##### TEXT #####

How GitHub Docs’ new search works
GitHub Docs recently changed its site-search to Elasticsearch. Here’s how it was implemented.
Until recently, the site-search on GitHub Docs was an in-memory solution. While it was a great starting point, we ultimately needed a solution that would scale with our growing needs, so we rewrote it in Elasticsearch. In this blog post, we share how the implementation works and how you can impress users with your site-search by doing the same.
How it started
Our previous solution couldn’t scale because it required loading all of the records into memory (the Node.js code that Express.js runs). This means that we’d need to scrape all the searchable text—title, headings, breadcrumbs, content, etc.—and store that data somewhere so it could quickly be loaded in the Node process runtime. To store the data, we used the Git repository itself, so when we built the Docker image run in Azure, it would have access to all the searchable text from disk.
It would take a little while to load in all the searchable text, so we generated a serialized index from the searchable text, and stored that on disk too. This solution is OKish if your data is small, but we have eight languages and five different versions per language.
Running Elasticsearch locally
The reason we picked Elasticsearch over other alternatives is a story for another day, but one compelling argument is that it’s possible to run it locally on your laptop. For the majority of contributors who make copy edits, the task of installing Elasticsearch locally isn’t necessary. So by default, our /api/search
Express.js middleware looks something like this:
if (process.env.ELASTICSEARCH_URL) {
router.use('/search', search)
} else {
router.use(
'/search',
createProxyMiddleware({
target: 'https://docs.github.com',
...
When someone uses http://localhost:4000/api/search
on their laptop (or Codespaces) it simply forwards the Elasticsearch stuff to our production server. That way, engineers (like myself) who are debugging the search engine locally can start an Elasticsearch on http://localhost:9200
and set that in their .env
file. Now engineers can quickly try new search query techniques entirely with their own local Elasticsearch.
The search implementation
A core idea in our search implementation is that we make only one single query to Elasticsearch, which contains our entire specification for how we want results ranked. Rather than sending a single request, we could try a more specific search query first, then, if there are too few results, we could attempt a second, less defined search query:
// NOTE! This is NOT what we do.
let result = await client.search({ index, body: searchQueryStrict })
if (result.hits.length === 0) {
// nothing found when being strict, try again with a loose query
result = await client.search({ index, body: searchQueryLoose })

#####

## GIVEN REQUEST 1
According to the article on GitHub Docs search, how many languages does GitHub Docs have?
## GIVEN REQUEST 2
In the article on GitHub Docs search, rewrite the passage from "It would take" to "router.use('/search', search)", switching "searchable text" to "indexable text".

##### STORED DATA #####

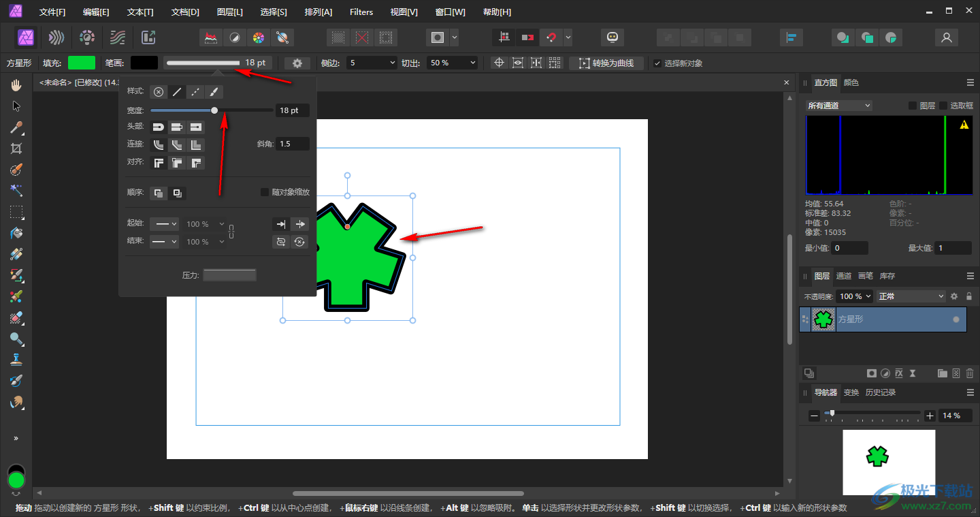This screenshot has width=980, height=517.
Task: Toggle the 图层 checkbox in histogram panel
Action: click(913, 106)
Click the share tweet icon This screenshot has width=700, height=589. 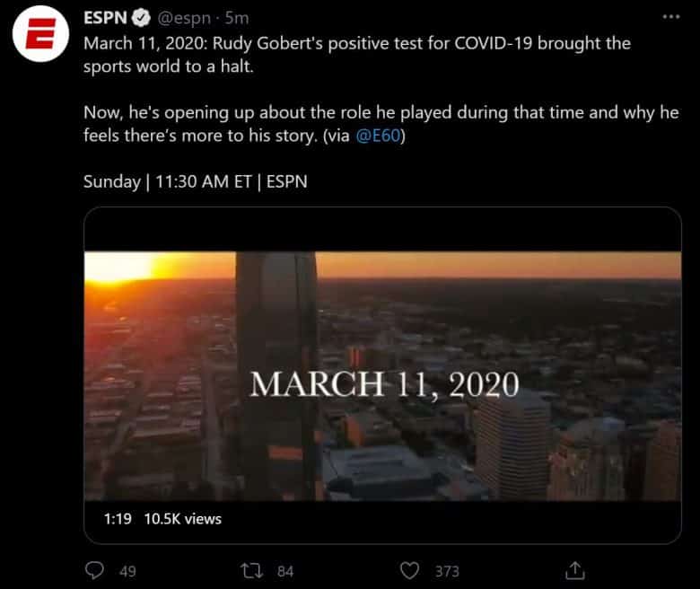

#####

## EXPECTED OUTPUT 1
Eight.

## EXPECTED OUTPUT 2
It would take a little while to load in all the indexable text, so we generated a serialized index from the indexable text, and stored that on disk too. This solution is OKish if your data is small, but we have eight languages and five different versions per language.
Running Elasticsearch locally
The reason we picked Elasticsearch over other alternatives is a story for another day, but one compelling argument is that it’s possible to run it locally on your laptop. For the majority of contributors who make copy edits, the task of installing Elasticsearch locally isn’t necessary. So by default, our /api/search
Express.js middleware looks something like this:
if (process.env.ELASTICSEARCH_URL) {
router.use('/search', search)